No business is immune to financial problems and distress. Circumstances beyond the control of directors such as bad debts or sudden changes in the market can easily lead to a terminal situation. How can you prevent a negative turn of events spreading its sepsis beyond the realm of your business and personal finances?

  1. Make sure you keep adequate books and records

    As a director or an entrepreneur you probably feel that maintaining books and records is an activity that you can delegate to an employee or outsource altogether. However, maintaining management accountants and adequate books and records is a legal obligation of all directors. Well kept minutes, accounts or cashflow projections could well stop a wrongful trading claim or an unfit conduct investigation dead in the water.

    When going through an insolvency process many insolvency practitioners will uplift your company’s records and consign them to archive storage. Great if you don’t need to access them but in the process papers can get mixed up so it is a good idea to retain the originals or keep copies of key documents. Instead of simply handing over the information, invite them to image the hard drives or make copies of written book accounts.
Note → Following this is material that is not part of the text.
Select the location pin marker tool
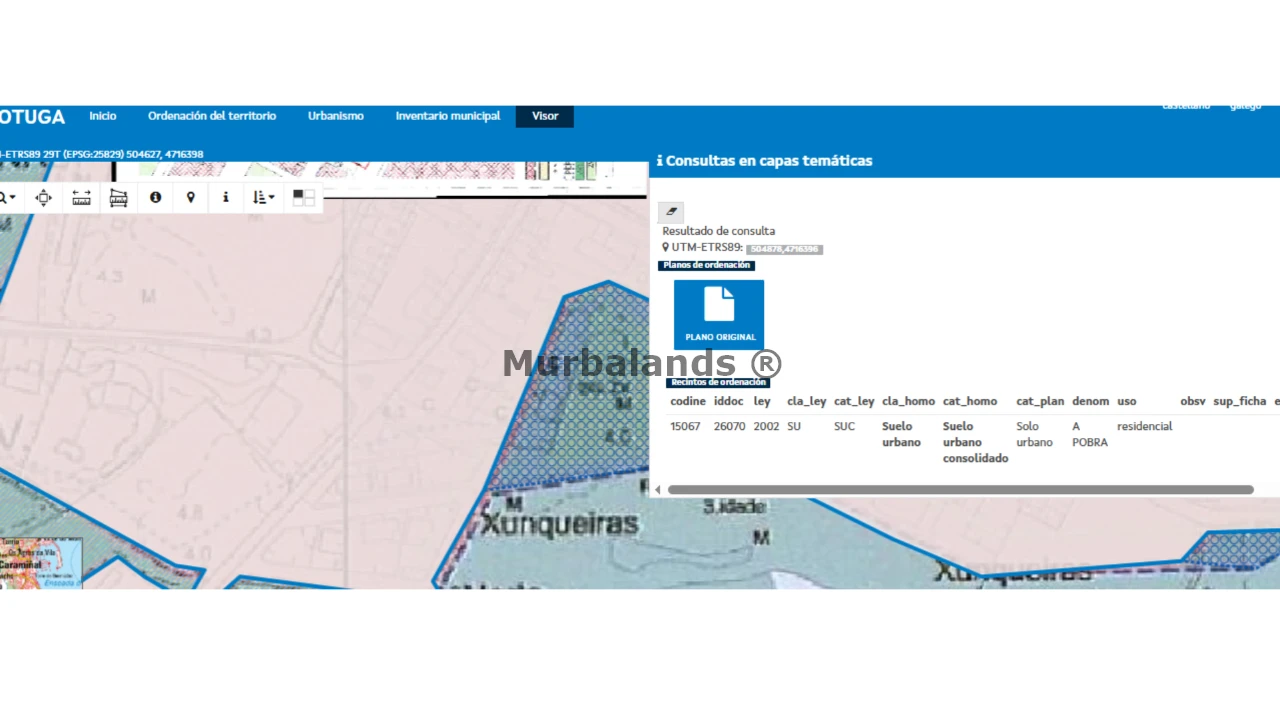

  2. Take professional advice and follow it

    In a complex world with thousands of pages of statutes, rules and regulations no director can be completely aware of what’s required of them and their company to ensure that everything is above board. This is why most directors have access to legal, accounting and other experts to offer professional and accurate advice on any number of matters.

    If your company is facing financial difficulties and you receive such advice it is vital to ensure that you get it confirmed in writing and follow it or have (and record) good reasons not to. This is especially important when it comes to selecting the best insolvency practitioners to handle your case. If your business is distressed then engaging the right practitioner early enough in the process will help guard against any subsequent allegations of wrongful trading and attempts to disqualify you as a director.

    Your current advisors can recommend the best insolvency practitioner to engage on your behalf. No matter who you choose it is vital to check they are properly qualified with a good, substantiated reputation.

    If you end up dealing with the Official Receiver make sure that you seek legal advice before answering even the most basic enquiries, questionnaires or interviews into your conduct. There are lots of red lines to avoid and you do not want a misunderstanding to open new lines of enquiry that could further expose you to liability.

  3. Don’t blame your advisors

    Many directors have trusted accountants or other professional advisors that they have worked with for a number of years, but they are not in any way legally responsible for your company’s situation – you are.

    Accountants and other advisors can only recommend a course of action. The final decision remains your responsibility and if you have been mis-advised at best you might have an insurance claim on their professional indemnity policy.

  4. Avoid burying your head in the sand

    If you allow your company to carry on trading whilst incurring losses and running up additional credit after clear indications that it was headed for liquidation you could become personally liable. You simply don’t and shouldn’t have to take that risk. See a solicitor or a licensed insolvency practitioner. A problem shared is a problem halved.

  5. Look for warning signs

    The risk of being publicly exposed as a negligent company director goes up exponentially if your company is insolvent or worse has gone past the point where it cannot avoid insolvent liquidation. If this is the case and you continue trading you need to be sure of both your motivations and outcomes and take advice. The key warning signs are:
      • Having to run your business to maximise cash flow rather than profit.
      • Your company not being able to pay creditors as they fall due.
      • Having a negative company balance sheet.
      • Not having a credible plan that shows your company can trade out of financial difficulties.

In conclusion

Whilst there are many examples of directors of companies that face insolvency coming under public scrutiny, if you take the right care and attention then you will not only avoid possible damage to your reputation but also avoid becoming personally liable for your company’s debts.

There is never a good time to watch your company become insolvent. Nonetheless by taking early professional advice and keeping good records of the reasons for your decisions you should have nothing to fear from the process.